Lebanon’s Hezbollah and its Christian allies boycott government’s cabinet meeting on Thursday

Photo by: Reuters
Photo by: Reuters

Lebanon's Prime Minister Tammam Salam heads a cabinet meeting at the government palace in Beirut, Lebanon August 27, 2015.

Updated Aug 28, 2015

The Lebanese Iranian-backed group Hezbollah and allied Christian politicians boycotted the awaited cabinet meeting on Thursday.

Prime Minister Tammam Salam had said the meeting is very important in bringing about a feasible solution to the Lebanese crises. Incomplete cabinet meetings may deepen the political crisis, hindering Salam's national unity government’s ability to contain the situation.

Beirut-based garbage disposal campaign "You Stink", held two large rallies over the last weekend because of uncollected garbage, displaying long-simmering anger towards the Lebanese government which they view as incompetent and accuse it of political corruption.

“You Stink” protesters criticised the government and demanded for it to resign. They chanted the famous Arab Spring slogan “The people want to bring down the regime."

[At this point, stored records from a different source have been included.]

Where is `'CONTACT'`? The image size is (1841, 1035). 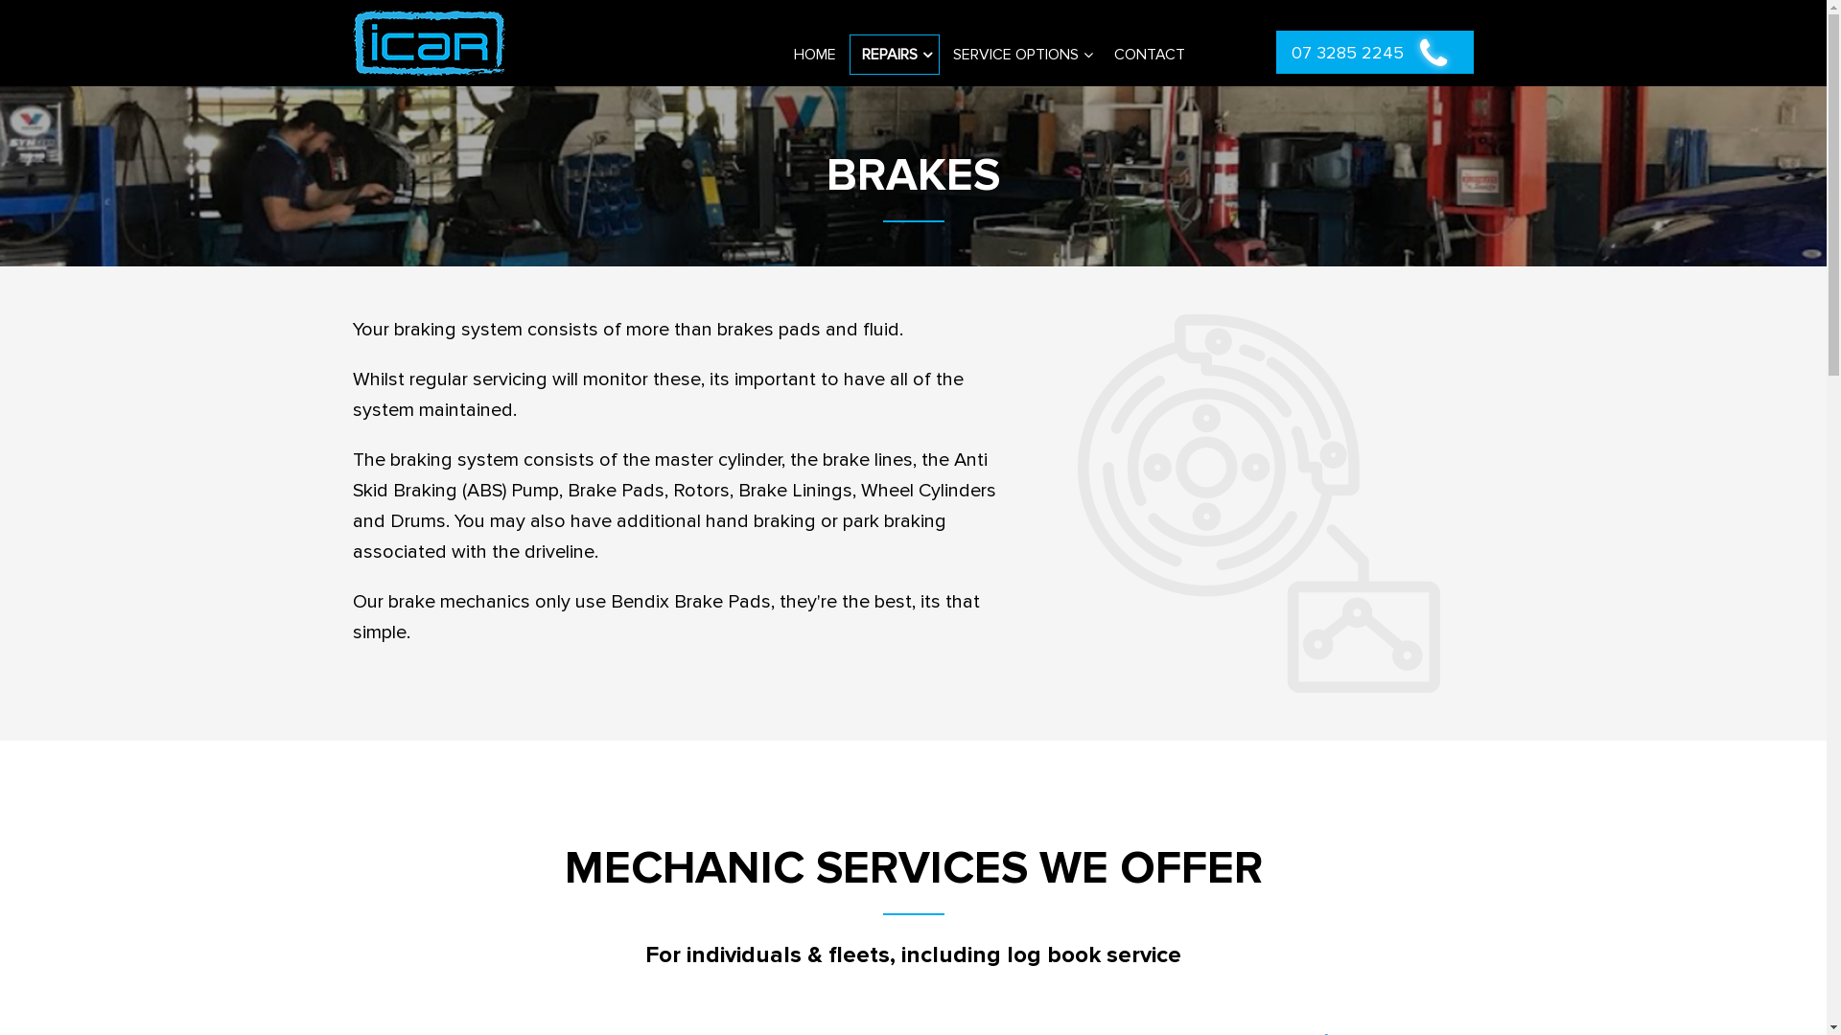
'CONTACT' is located at coordinates (1149, 54).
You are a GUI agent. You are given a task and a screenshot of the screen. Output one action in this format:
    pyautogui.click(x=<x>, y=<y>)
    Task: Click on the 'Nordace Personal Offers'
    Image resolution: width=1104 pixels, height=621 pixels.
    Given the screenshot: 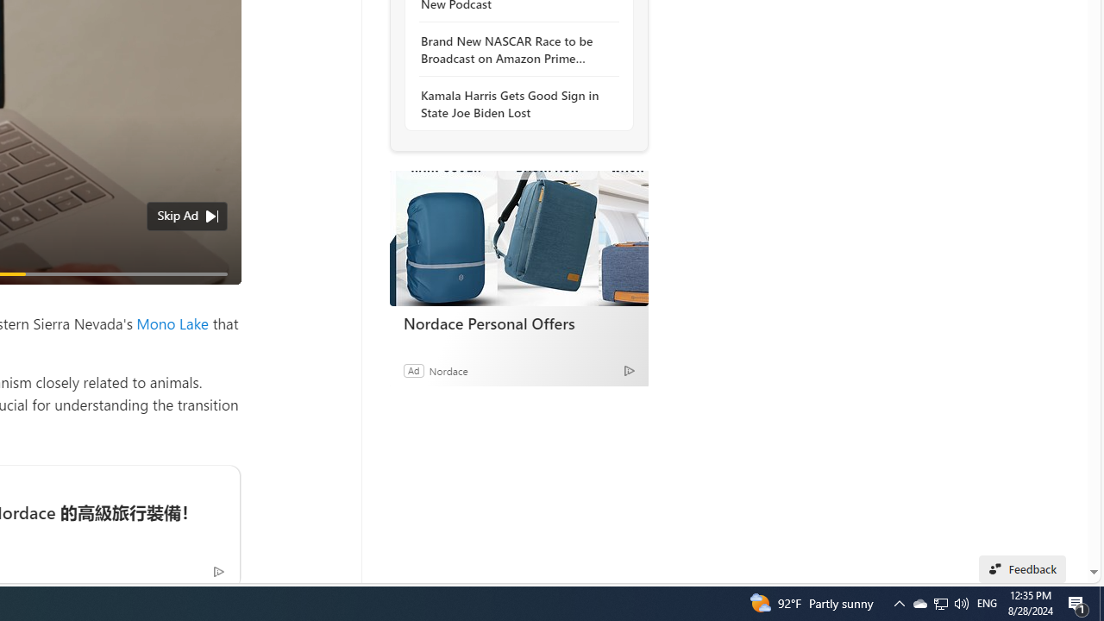 What is the action you would take?
    pyautogui.click(x=518, y=238)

Lebanese activists blame all factions indiscriminately for the crises, excluding no one.

Lebanon's cabinet held an emergency meeting on Tuesday, at the heavily guarded Serail palace in the capital, regarding the sweeping protests in Beirut, which are demanding an instant solution to the garbage disposal crises, and the resignation of the country’s government.

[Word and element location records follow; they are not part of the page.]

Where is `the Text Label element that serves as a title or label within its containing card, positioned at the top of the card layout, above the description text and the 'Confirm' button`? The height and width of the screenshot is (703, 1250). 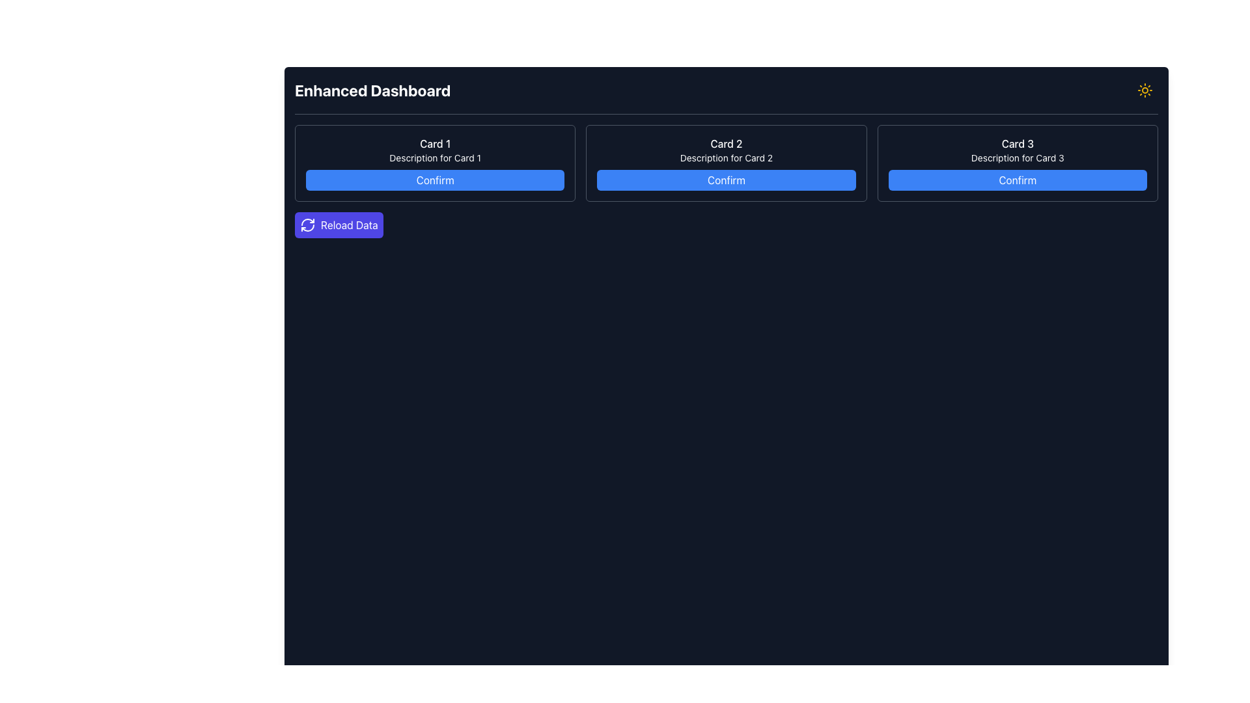
the Text Label element that serves as a title or label within its containing card, positioned at the top of the card layout, above the description text and the 'Confirm' button is located at coordinates (435, 143).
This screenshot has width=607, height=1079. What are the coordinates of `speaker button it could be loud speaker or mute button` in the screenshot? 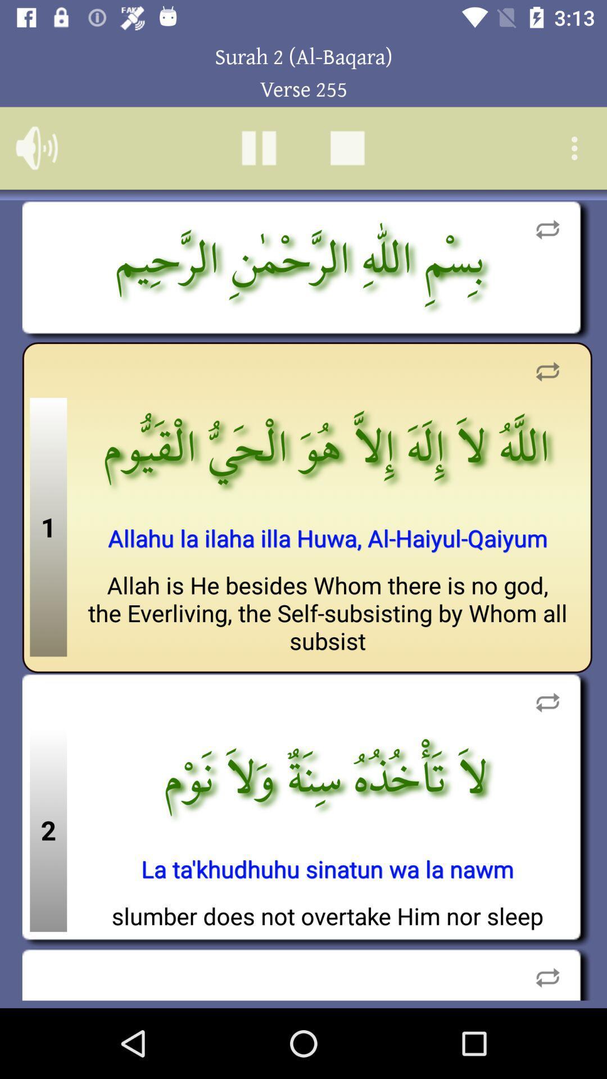 It's located at (36, 147).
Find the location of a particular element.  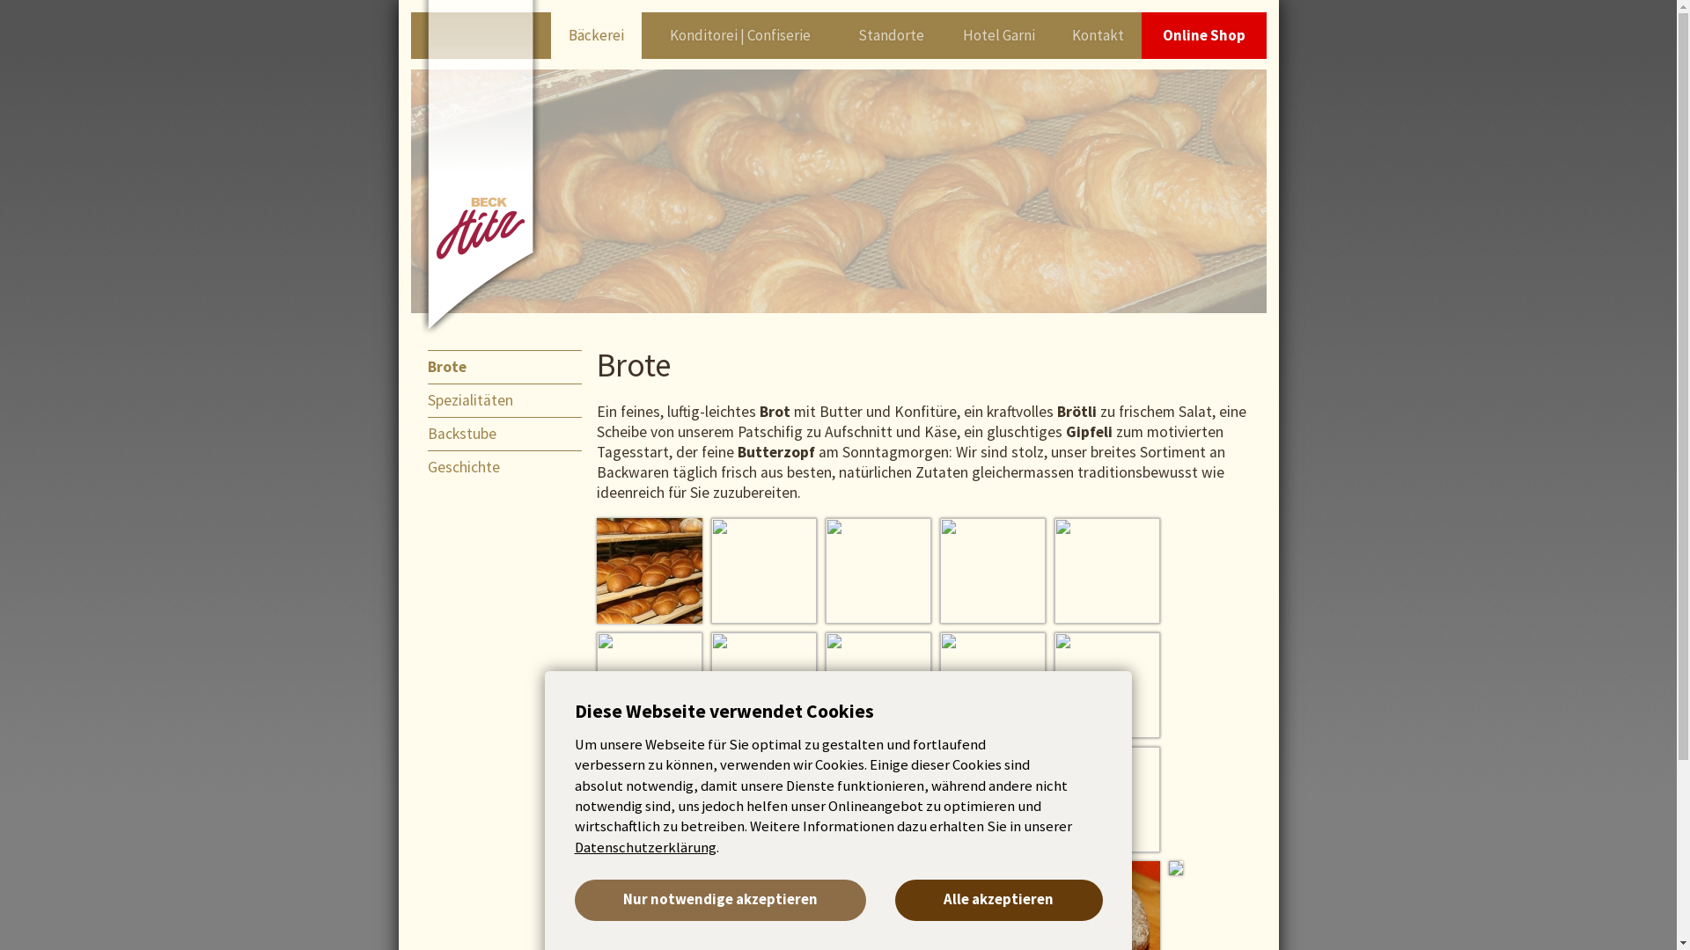

'Alle akzeptieren' is located at coordinates (998, 900).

Large concrete walls were erected around the Serail palace to protect government personnel, however Lebanese protesters and activists filled it with anti-government graffiti shortly after.

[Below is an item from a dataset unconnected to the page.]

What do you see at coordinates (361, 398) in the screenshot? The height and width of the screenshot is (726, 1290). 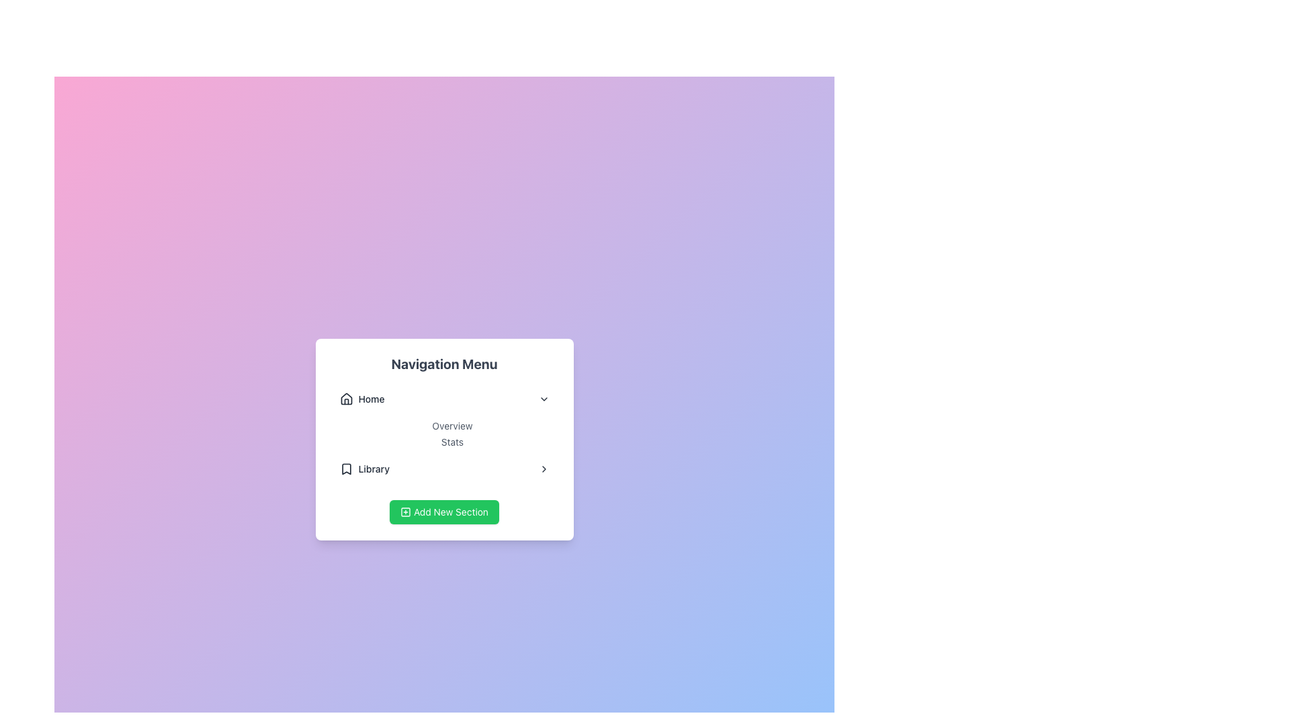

Ministers from Hezbollah and Michel Aoun's Free Patriotic Movement (FPM) walked out of Tuesday’s cabinet session. They are in dispute with the government over decrees passed without their approval.

Media run by Hezbollah and the Free Patriotic Movement, of politician Michel Aoun, the Shiite group's main Christian ally, reported that Salam had been informed of the decision, but did not immediately give a reason for it.

The presidency has been vacant for over a year and the government has struggled to make even the most basic decisions.

Behind the Lebanese deadlock is the conflict of interest between the two halves comprising the political atmosphere in Beirut. The Iranian-backed Hezbollah and its allies including Christian politician Michel Aoun, and the Saudi-backed mainly Sunni pro-Western Future Movement led by politician Saad al-Hariri and his allies. Both parties disagree on a wide spectrum of Middle Eastern issues, mainly the Syrian civil war that started in 2011.